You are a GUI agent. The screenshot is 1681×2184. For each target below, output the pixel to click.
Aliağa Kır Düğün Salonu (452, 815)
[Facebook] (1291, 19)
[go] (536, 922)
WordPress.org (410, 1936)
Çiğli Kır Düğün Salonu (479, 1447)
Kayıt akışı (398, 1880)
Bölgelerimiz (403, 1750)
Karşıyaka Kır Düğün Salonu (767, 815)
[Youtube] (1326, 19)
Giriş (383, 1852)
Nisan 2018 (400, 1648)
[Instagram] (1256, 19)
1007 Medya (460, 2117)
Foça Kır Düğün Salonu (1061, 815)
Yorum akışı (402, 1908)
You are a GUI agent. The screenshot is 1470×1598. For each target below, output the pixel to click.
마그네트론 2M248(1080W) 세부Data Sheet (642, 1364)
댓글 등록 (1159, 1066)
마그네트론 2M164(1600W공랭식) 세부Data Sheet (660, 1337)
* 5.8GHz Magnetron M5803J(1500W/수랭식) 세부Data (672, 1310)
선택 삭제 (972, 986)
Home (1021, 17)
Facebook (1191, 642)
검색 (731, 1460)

======

**Exercise:** Exactly as it appears above, retype the material in full.

**Answer to the exercise:**
You are a GUI agent. The screenshot is 1681×2184. For each target below, output the pixel to click.
Aliağa Kır Düğün Salonu (452, 815)
[Facebook] (1291, 19)
[go] (536, 922)
WordPress.org (410, 1936)
Çiğli Kır Düğün Salonu (479, 1447)
Kayıt akışı (398, 1880)
Bölgelerimiz (403, 1750)
Karşıyaka Kır Düğün Salonu (767, 815)
[Youtube] (1326, 19)
Giriş (383, 1852)
Nisan 2018 (400, 1648)
[Instagram] (1256, 19)
1007 Medya (460, 2117)
Foça Kır Düğün Salonu (1061, 815)
Yorum akışı (402, 1908)
You are a GUI agent. The screenshot is 1470×1598. For each target below, output the pixel to click.
마그네트론 2M248(1080W) 세부Data Sheet (642, 1364)
댓글 등록 (1159, 1066)
마그네트론 2M164(1600W공랭식) 세부Data Sheet (660, 1337)
* 5.8GHz Magnetron M5803J(1500W/수랭식) 세부Data (672, 1310)
선택 삭제 (972, 986)
Home (1021, 17)
Facebook (1191, 642)
검색 (731, 1460)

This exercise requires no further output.